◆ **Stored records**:
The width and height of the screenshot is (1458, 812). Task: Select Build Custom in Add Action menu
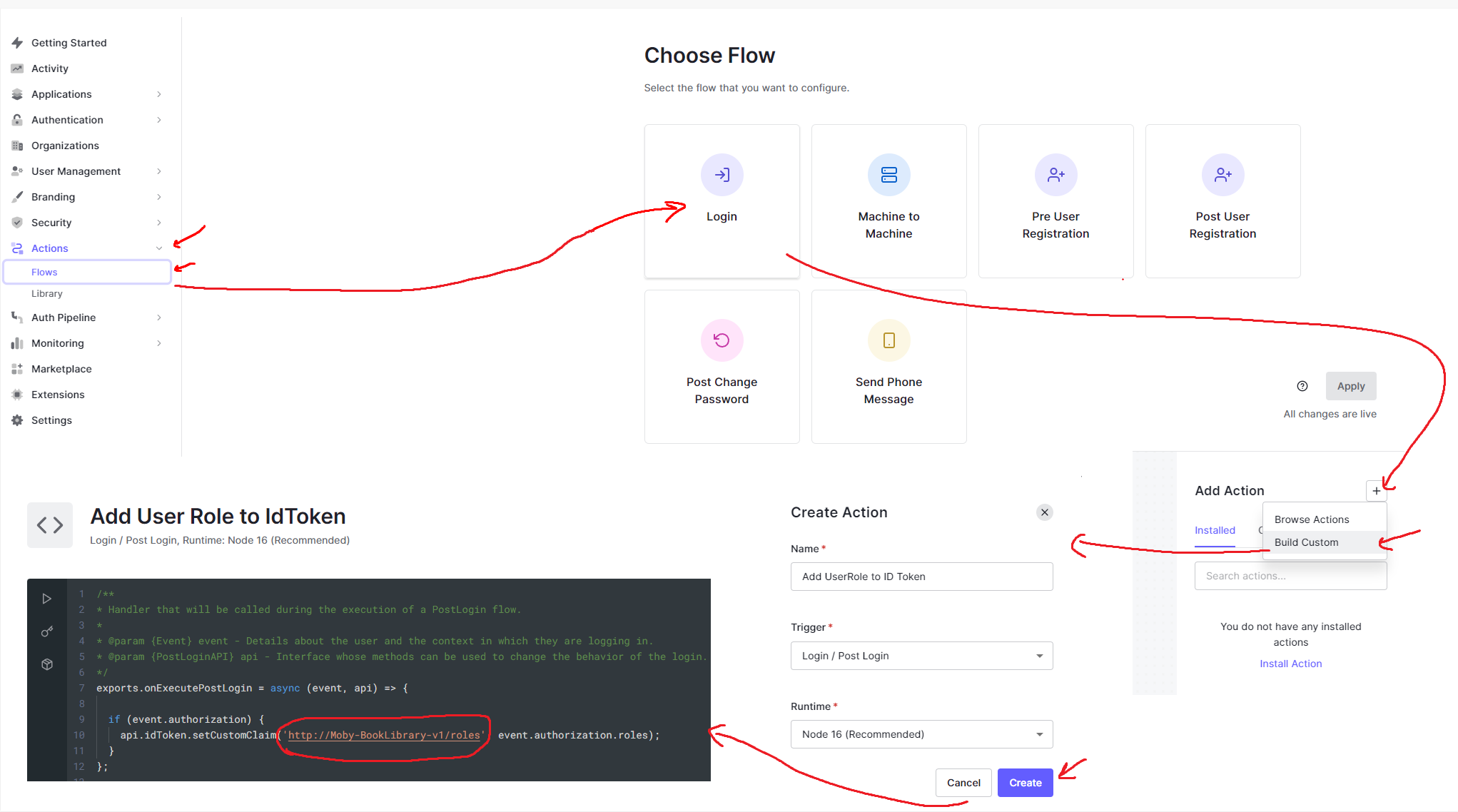pos(1308,542)
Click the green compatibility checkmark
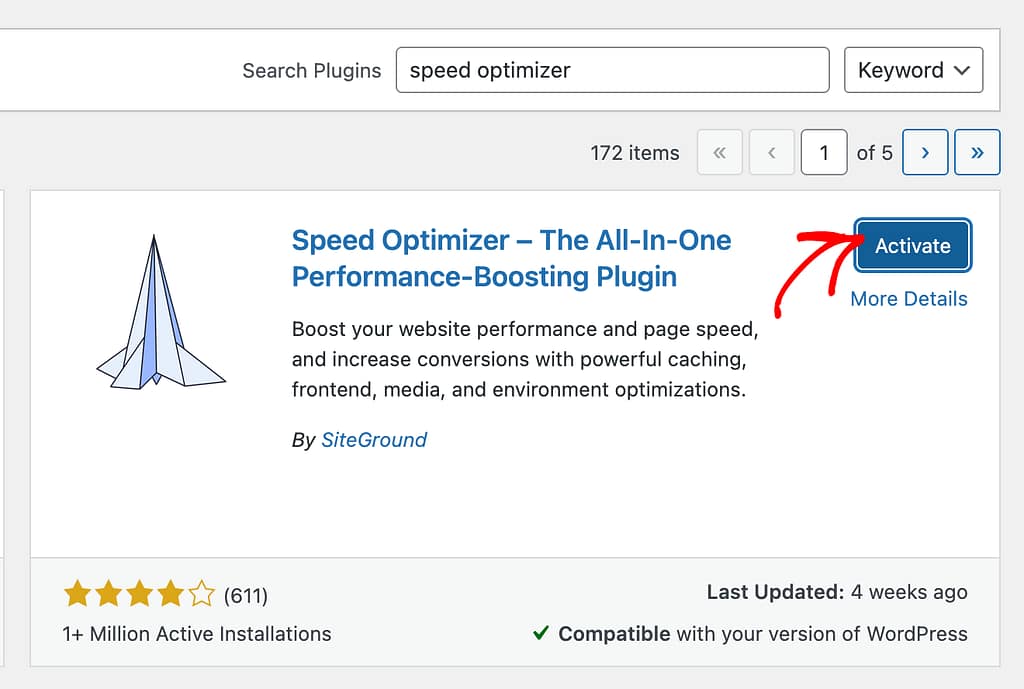 tap(540, 634)
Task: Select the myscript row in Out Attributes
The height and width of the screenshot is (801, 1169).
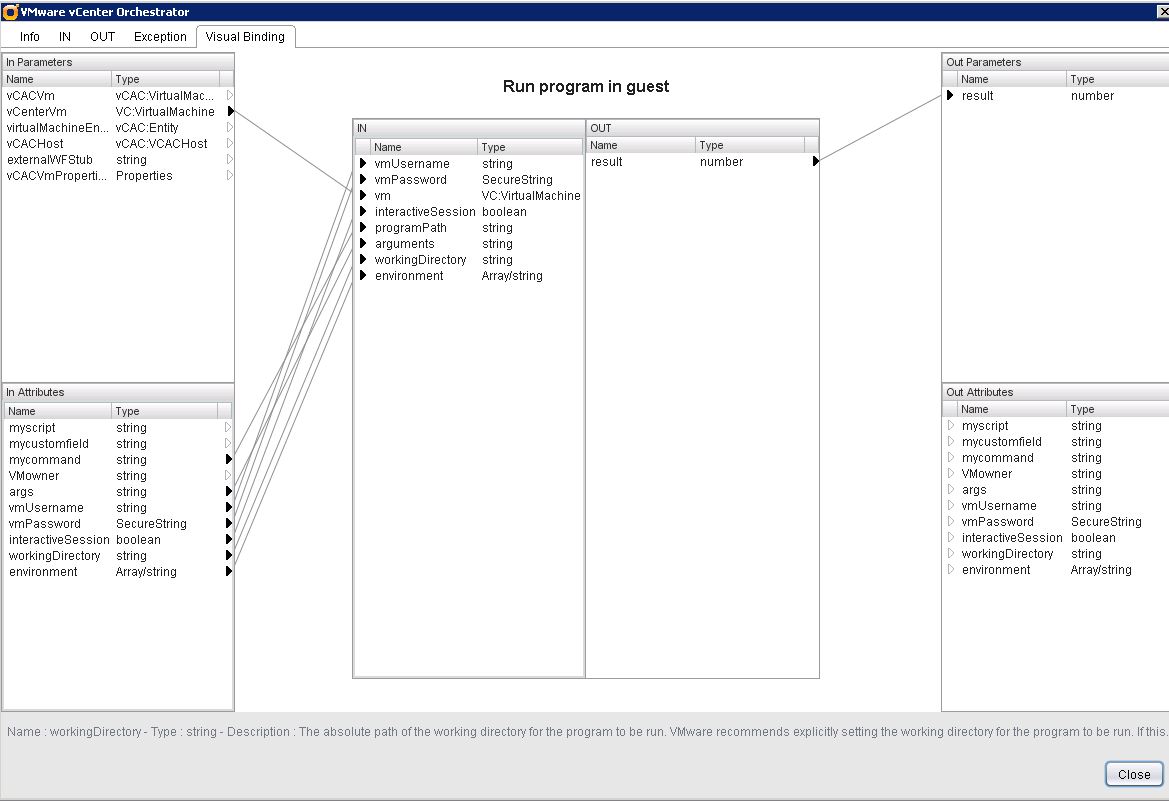Action: tap(985, 426)
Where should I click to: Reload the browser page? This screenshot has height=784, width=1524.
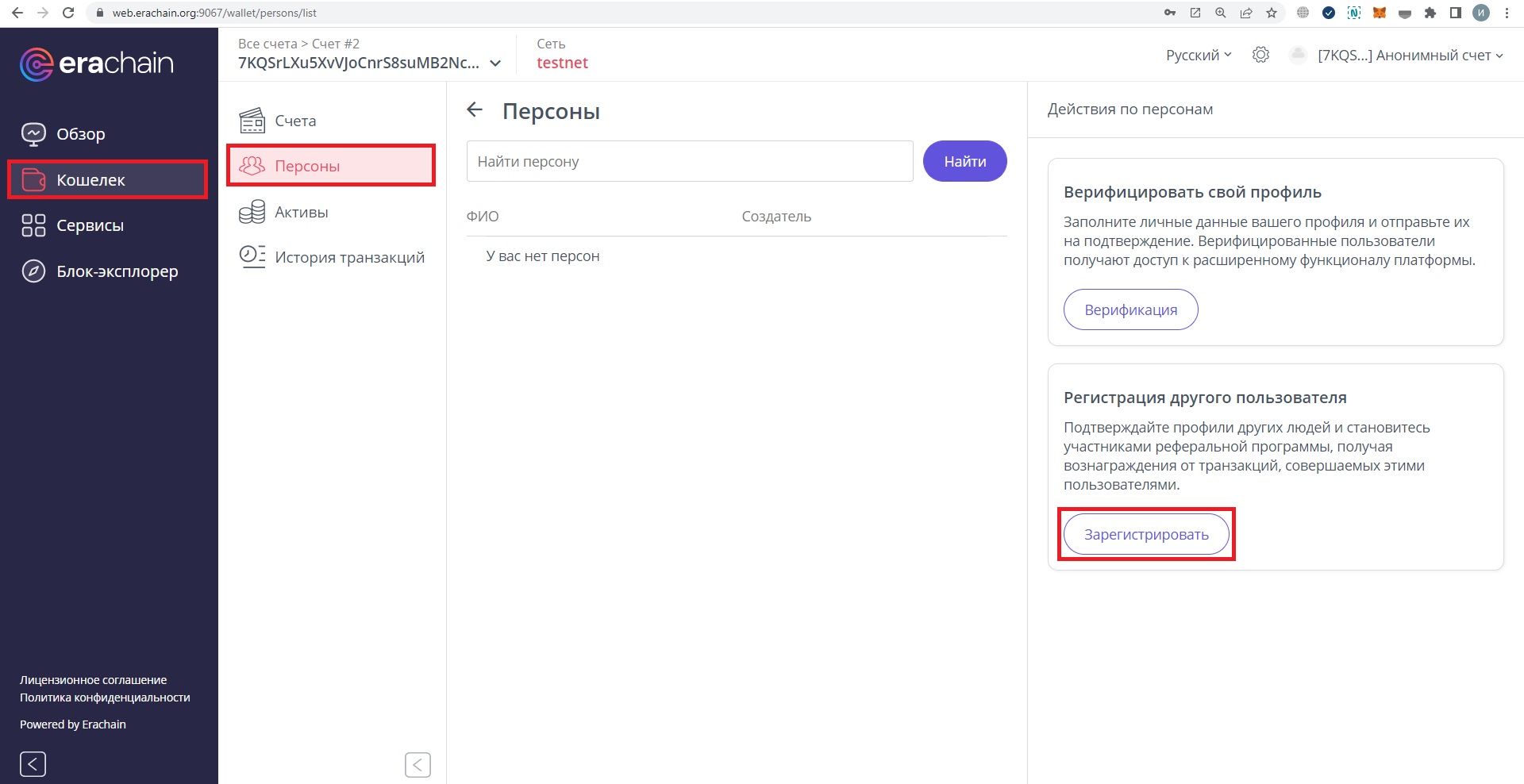(68, 13)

◆ **What the task requires**: Please return the entries above exactly as they appear, but without the pictures.

◆ **Written reply**:
The width and height of the screenshot is (1458, 812). Task: Select Build Custom in Add Action menu
pos(1308,542)
Click the green compatibility checkmark
 tap(540, 634)
Task: Select the myscript row in Out Attributes
The height and width of the screenshot is (801, 1169).
Action: tap(985, 426)
Where should I click to: Reload the browser page? This screenshot has height=784, width=1524.
(68, 13)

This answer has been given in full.